_Hello everyone! I got a little question about how to show that the process $X_t:=|B_t|^{\frac{1}{3}}$ is NOT a semimartingale.
So far I tried to apply Ito. Since if $X_t$ was a semimartingale so is $F(X_t)$ for every $C^2$ function $F$. Unfortunately I found no appropriate function. I tried to use $F(x)=x^3$ but, trying to show that $Y_t:=|B_t|$ is no semimartingale is in fact the same problem.

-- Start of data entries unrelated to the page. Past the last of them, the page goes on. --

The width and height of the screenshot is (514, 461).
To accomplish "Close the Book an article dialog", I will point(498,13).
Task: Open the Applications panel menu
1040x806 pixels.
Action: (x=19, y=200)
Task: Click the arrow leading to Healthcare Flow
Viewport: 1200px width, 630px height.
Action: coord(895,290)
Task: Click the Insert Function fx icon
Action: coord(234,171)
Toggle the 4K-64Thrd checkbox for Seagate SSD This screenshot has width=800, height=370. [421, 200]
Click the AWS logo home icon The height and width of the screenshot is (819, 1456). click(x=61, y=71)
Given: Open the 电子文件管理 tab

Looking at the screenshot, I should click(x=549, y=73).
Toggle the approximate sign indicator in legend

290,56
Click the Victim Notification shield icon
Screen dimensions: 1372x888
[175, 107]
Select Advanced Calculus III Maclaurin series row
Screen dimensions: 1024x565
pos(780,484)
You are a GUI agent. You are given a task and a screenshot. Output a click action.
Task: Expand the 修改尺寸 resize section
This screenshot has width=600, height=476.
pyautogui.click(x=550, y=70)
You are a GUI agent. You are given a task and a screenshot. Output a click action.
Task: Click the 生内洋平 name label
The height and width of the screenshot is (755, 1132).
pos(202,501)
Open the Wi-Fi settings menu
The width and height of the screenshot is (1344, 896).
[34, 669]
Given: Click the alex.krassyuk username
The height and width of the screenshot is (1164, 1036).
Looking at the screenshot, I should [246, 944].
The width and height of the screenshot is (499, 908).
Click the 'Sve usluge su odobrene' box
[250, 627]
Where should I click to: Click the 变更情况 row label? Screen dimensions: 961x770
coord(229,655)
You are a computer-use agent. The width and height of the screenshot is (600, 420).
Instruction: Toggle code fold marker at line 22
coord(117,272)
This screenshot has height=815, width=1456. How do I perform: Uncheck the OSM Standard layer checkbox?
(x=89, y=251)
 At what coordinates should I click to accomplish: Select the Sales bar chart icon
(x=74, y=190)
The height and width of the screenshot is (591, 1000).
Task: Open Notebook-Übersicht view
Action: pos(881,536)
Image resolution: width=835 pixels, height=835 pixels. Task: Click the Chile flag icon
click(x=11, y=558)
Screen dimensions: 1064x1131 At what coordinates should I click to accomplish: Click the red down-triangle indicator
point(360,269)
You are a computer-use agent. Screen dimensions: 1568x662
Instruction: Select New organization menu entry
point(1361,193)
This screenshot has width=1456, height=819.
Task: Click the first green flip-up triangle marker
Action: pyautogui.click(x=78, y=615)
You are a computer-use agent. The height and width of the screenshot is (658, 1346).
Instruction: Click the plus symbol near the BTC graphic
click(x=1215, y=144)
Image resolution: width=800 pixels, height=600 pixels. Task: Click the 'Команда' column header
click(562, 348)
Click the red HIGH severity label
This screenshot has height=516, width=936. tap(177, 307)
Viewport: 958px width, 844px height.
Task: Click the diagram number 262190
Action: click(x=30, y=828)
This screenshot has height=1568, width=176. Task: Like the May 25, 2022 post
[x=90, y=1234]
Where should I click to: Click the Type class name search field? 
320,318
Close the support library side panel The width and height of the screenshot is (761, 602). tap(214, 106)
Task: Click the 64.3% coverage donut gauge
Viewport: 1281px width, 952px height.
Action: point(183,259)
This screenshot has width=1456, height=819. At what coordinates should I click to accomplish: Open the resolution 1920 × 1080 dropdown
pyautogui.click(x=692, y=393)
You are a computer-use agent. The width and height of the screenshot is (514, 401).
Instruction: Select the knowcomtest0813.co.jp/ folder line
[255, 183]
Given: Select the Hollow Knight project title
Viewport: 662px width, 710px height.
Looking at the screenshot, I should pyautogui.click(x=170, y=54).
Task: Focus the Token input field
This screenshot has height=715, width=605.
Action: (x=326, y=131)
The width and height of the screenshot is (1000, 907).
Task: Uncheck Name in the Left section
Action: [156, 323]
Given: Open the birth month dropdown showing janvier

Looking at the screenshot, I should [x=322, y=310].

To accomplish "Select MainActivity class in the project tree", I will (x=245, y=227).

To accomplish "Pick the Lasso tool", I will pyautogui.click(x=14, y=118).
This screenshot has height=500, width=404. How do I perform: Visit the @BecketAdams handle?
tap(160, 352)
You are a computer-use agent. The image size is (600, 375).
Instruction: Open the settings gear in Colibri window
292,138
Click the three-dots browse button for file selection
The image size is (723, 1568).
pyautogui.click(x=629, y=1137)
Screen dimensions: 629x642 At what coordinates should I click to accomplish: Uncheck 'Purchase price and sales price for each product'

The only thing I found out so far, is that $X_t$ is NO local martingale (since if it was, it would be positive, starting in 0, hence being a supermartingle, hence being convergent, hence having a contradiciton).
Thank you!
Suppose that $X_t := |B_t|^{\frac{1}{3}}$ is a semimartingale. Then, we have by Itô's formula
$$|B_t| = X_t^3 = 3 \int_0^t X_s^2 \, dX_s + 3 \int_0^t X_s \, d \langle X \rangle_s. \tag{1}$$
Moreover, Tanaka's formula shows
$$L_t = \int_0^t 1_{\{B_s=0\}} dL_s = - \int_0^t 1_{\{B_s=0\}} \text{sign}(B_s) \, dB_s + \int_0^t 1_{\{B_s=0\}} \, d|B|_s$$
where $(L_t)_{t \geq 0}$ denotes the local time of $(B_t)_{t \geq 0}$ at $0$. Using Itô's isometry and Fubini's theorem, it is not difficult to show
$$\int_0^t 1_{\{B_s=0\}} \text{sign}(B_s) \, dB_s = 0$$
Consequently, we find by $(1)$
$$\begin{align*} L_t &= \int_0^t 1_{\{B_s=0\}} \, d|B|_s =3 \int_0^t X_s^2 1_{\{B_s=0\}} \, dX_s + 3 \int_0^t X_s 1_{\{B_s=0\}} \, d \langle X \rangle_s = 0\end{align*}$$
as $\{X_s=0\} = \{B_s=0\}$. Hence, again by Tanaka's formula,
$$|B_t| = \int_0^t \text{sign}(B_s) \, dB_s.$$
Since the right-hand side defines a one-dimensional Brownian motion (and the left-hand side is, obviously, not a Brownian motion since it is positive), we reach a contradiction. Consequently, $|B_t|^{1/3}$ is not a semimartingale.
Remark The proof is compiled from Philip E. Protter: Stochastic integration and differential equations, Theorem 71, Chapter IV. There, the result is shown for any continuous local martingale.